> ASSIGNED TASK: I would like you to restate each record word for word.

* * * *

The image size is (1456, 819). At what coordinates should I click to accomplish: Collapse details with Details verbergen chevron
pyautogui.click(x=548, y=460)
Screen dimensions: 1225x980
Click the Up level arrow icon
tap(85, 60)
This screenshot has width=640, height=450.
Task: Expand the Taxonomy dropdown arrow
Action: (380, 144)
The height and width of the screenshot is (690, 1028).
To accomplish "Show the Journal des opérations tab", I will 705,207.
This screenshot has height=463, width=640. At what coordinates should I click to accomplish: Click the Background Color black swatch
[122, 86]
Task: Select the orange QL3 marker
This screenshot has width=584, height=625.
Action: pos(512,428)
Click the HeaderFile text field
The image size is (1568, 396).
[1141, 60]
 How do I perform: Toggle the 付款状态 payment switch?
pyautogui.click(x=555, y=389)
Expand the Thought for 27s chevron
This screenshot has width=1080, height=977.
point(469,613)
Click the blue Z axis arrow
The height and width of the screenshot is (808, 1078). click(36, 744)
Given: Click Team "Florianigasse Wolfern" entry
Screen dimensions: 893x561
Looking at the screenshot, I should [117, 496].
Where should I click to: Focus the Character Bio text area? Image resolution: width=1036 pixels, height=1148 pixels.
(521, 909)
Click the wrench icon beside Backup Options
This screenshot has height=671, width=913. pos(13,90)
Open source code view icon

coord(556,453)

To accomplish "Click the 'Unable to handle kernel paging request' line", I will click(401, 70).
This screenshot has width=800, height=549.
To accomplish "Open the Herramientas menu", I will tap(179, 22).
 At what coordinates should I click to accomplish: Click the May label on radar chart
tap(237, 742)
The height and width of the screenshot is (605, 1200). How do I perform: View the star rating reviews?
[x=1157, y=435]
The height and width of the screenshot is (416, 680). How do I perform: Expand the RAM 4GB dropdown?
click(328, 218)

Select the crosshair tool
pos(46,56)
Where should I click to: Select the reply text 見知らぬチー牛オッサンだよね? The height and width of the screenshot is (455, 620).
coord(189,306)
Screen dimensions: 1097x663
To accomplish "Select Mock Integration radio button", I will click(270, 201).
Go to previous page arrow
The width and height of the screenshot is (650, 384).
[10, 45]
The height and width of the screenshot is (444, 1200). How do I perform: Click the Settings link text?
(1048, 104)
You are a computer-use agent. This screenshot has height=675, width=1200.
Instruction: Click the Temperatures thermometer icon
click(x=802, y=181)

* * * *

> TASK OUTPUT:
The image size is (1456, 819). At what coordinates should I click to accomplish: Collapse details with Details verbergen chevron
pyautogui.click(x=548, y=460)
Screen dimensions: 1225x980
Click the Up level arrow icon
tap(85, 60)
This screenshot has width=640, height=450.
Task: Expand the Taxonomy dropdown arrow
Action: (380, 144)
The height and width of the screenshot is (690, 1028).
To accomplish "Show the Journal des opérations tab", I will 705,207.
This screenshot has height=463, width=640. At what coordinates should I click to accomplish: Click the Background Color black swatch
[122, 86]
Task: Select the orange QL3 marker
This screenshot has width=584, height=625.
Action: pos(512,428)
Click the HeaderFile text field
The image size is (1568, 396).
[1141, 60]
 How do I perform: Toggle the 付款状态 payment switch?
pyautogui.click(x=555, y=389)
Expand the Thought for 27s chevron
This screenshot has width=1080, height=977.
point(469,613)
Click the blue Z axis arrow
The height and width of the screenshot is (808, 1078). click(36, 744)
Given: Click Team "Florianigasse Wolfern" entry
Screen dimensions: 893x561
Looking at the screenshot, I should [117, 496].
Where should I click to: Focus the Character Bio text area? Image resolution: width=1036 pixels, height=1148 pixels.
(521, 909)
Click the wrench icon beside Backup Options
This screenshot has height=671, width=913. pos(13,90)
Open source code view icon

coord(556,453)

To accomplish "Click the 'Unable to handle kernel paging request' line", I will click(401, 70).
This screenshot has width=800, height=549.
To accomplish "Open the Herramientas menu", I will tap(179, 22).
 At what coordinates should I click to accomplish: Click the May label on radar chart
tap(237, 742)
The height and width of the screenshot is (605, 1200). How do I perform: View the star rating reviews?
[x=1157, y=435]
The height and width of the screenshot is (416, 680). How do I perform: Expand the RAM 4GB dropdown?
click(328, 218)

Select the crosshair tool
pos(46,56)
Where should I click to: Select the reply text 見知らぬチー牛オッサンだよね? The height and width of the screenshot is (455, 620).
coord(189,306)
Screen dimensions: 1097x663
To accomplish "Select Mock Integration radio button", I will click(270, 201).
Go to previous page arrow
The width and height of the screenshot is (650, 384).
[10, 45]
The height and width of the screenshot is (444, 1200). How do I perform: Click the Settings link text?
(1048, 104)
You are a computer-use agent. This screenshot has height=675, width=1200.
Instruction: Click the Temperatures thermometer icon
click(x=802, y=181)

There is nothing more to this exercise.